Can Virtual Agents Care? Designing an Empathetic and Personalized LLM-Driven Conversational Agent
A cross-cultural study shows the agent outperforms standard LLMs in empathy and coherence.
Researchers from Vietnam and Australia have introduced a virtual agent framework designed to provide empathetic, personalized, and reliable wellbeing support. The system leverages a retrieval-augmented architecture (RAG), structured memory, and multimodal interaction to overcome common limitations of large language models (LLMs) in mental health contexts, such as lack of personalization, empathy, and factual grounding. Objective benchmarks demonstrated improved retrieval and response quality, particularly for smaller models.

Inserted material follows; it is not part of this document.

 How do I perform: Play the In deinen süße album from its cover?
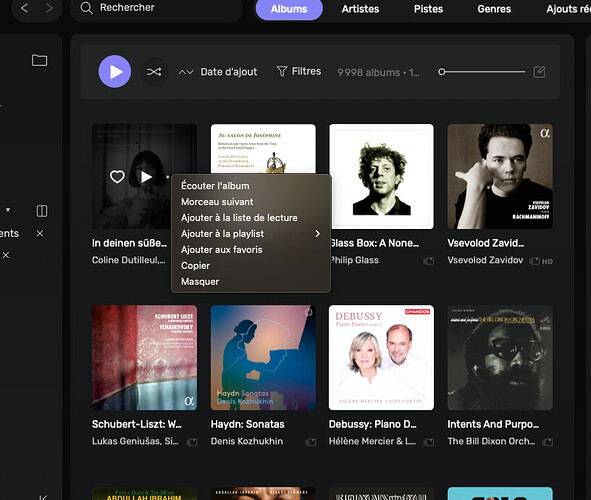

In a cross-cultural study with university students from Vietnam and Australia, the system outperformed LLM-only baselines in coherence, perceived accuracy, and empathy. Most participants expressed a clear preference for the proposed approach. The research was accepted for presentation at SCI-2026 and is available on arXiv.
- The framework uses RAG, structured memory, and multimodal interaction for personalized support.
- Objective benchmarks showed improved retrieval and response quality, especially for smaller models.
- A cross-cultural study with students from Vietnam and Australia found the system outperformed LLM-only baselines in empathy and coherence.
Why It Matters
This offers a scalable, empathetic alternative for mental health support, addressing personalization and accuracy gaps.